How many lines of the data below contain the string "item", counting only matches with the same case? Reply with the number alone.

INPUT DATA:
:::

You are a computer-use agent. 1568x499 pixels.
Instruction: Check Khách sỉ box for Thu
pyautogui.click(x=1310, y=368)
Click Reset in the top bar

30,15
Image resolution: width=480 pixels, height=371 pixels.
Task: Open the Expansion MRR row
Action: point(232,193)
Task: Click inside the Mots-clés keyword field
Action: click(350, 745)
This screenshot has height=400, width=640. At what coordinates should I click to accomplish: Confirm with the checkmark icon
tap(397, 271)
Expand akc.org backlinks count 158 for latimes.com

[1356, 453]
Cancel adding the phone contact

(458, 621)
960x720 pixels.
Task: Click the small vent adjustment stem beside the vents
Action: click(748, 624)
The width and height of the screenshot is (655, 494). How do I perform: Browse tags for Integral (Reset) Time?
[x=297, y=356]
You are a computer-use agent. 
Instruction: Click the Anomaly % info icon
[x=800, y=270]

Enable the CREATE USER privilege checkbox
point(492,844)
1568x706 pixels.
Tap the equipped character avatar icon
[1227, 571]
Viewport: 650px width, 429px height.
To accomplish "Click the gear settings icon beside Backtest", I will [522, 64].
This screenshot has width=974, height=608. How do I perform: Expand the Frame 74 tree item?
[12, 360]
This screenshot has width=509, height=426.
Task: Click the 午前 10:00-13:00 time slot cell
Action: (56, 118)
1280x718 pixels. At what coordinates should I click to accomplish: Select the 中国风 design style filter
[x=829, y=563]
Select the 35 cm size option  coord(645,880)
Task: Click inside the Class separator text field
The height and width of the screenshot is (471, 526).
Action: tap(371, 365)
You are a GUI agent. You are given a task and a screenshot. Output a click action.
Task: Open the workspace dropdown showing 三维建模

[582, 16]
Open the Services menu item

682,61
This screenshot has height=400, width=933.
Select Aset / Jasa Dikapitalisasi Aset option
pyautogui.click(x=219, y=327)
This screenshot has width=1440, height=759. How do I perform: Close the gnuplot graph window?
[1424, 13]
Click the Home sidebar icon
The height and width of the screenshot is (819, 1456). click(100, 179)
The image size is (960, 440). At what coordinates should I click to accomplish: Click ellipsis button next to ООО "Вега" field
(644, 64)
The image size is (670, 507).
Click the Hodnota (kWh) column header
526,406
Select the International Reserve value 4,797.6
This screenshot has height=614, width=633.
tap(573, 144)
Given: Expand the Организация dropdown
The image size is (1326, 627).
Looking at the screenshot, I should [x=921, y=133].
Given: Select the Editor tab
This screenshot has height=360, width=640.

:::

RESULT OF THIS TASK:
2